= Ruth Gaylor =

American big band vocalist (1918–1972)

Ruth Gaylor (May 5, 1918 - March 21, 1972) was an American big band vocalist, active in the music industry from 1935 to 1945.

Born in Brooklyn, New York, Gaylor began her singing career with the Hudson-DeLange Orchestra in 1935, recording with them until November 1936. In April 1937, she joined Mitchell Ayres' group and sang at the Hollywood Restaurant in New York until November of the same year. In early 1938, Gaylor sang with Will Haynes before joining Bunny Berigan's orchestra in mid-April.

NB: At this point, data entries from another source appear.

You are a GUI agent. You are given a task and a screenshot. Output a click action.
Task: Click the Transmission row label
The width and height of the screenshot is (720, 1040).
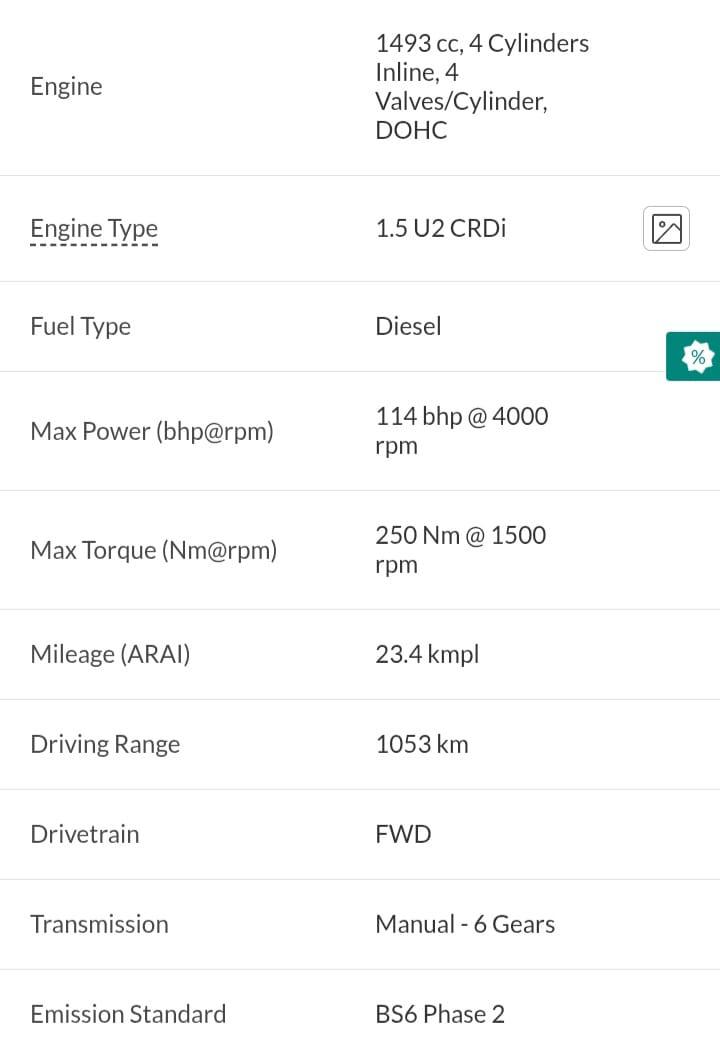coord(99,925)
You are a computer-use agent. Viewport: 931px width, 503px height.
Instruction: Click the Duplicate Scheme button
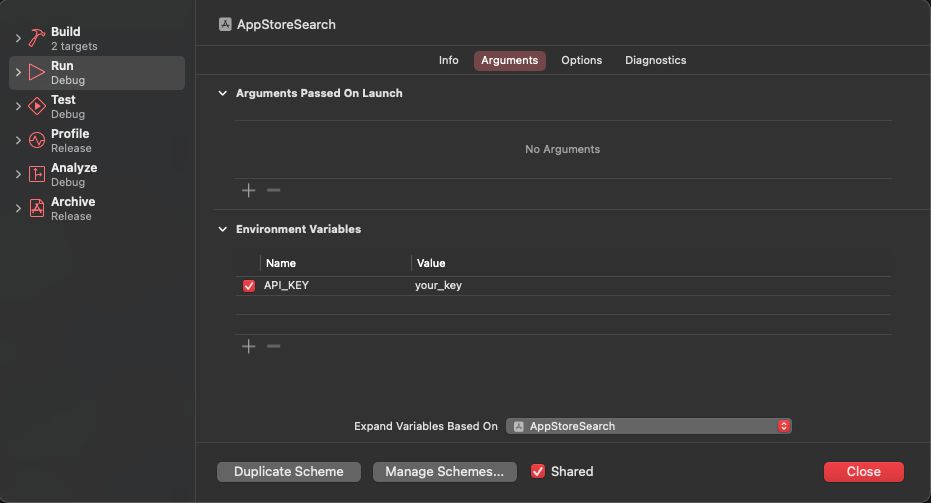[x=288, y=471]
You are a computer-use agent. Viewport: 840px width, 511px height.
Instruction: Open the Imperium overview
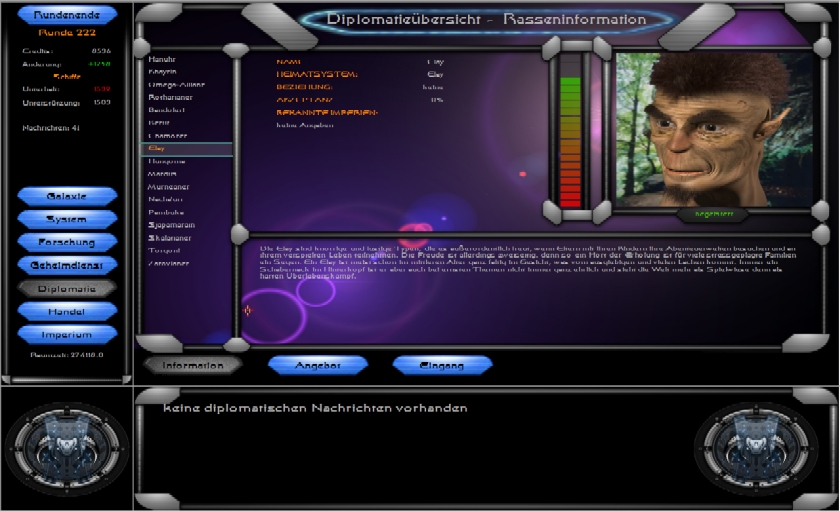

She recorded with the group and appeared on their radio program until at least June of that year, but left the group by September.

In January 1940, Gaylor joined Teddy Powell's orchestra, but she left the band in early 1942 to marry Fred Dick, a doctor. After her husband joined the service and went overseas, Gaylor returned to work and joined Hal McIntyre’s orchestra in April 1944, recording the 1945 hit song “My Funny Valentine” with the orchestra.
Gaylor appeared with McIntyre's orchestra in three films: "Eddie Was a Lady" (1945), "Night Club Girl" (1945), and "Sing Me a Song of Texas" (1945). In October 1945, Gaylor put in her notice to leave McIntyre when her husband, who was a captain in the Army Medical Corps, was scheduled to return home from the war. However, when he contracted yellow fever and had to stay abroad, she rescinded her notice.

Gaylor traveled to Europe with McIntyre’s band during a USO tour in late 1945. During a show at the Earle in Philadelphia, a situation arose between Gaylor and Georgia Gibbs, who was headlining the touring bill. Gaylor's only song on the tour was “I’m Gonna Love That Guy,” but Gibbs decided to sing the same song, leaving Gaylor with no time to prepare other arrangements. She had to sit out the show, which meant not getting paid. The incident made the trade press and the gossip columns.

Gaylor left McIntyre and retired from singing in January 1946 when her husband finally returned home from overseas. She gave birth to her first child, a daughter, that September. Gaylor died on March 21, 1972, in New York, at the age of 53.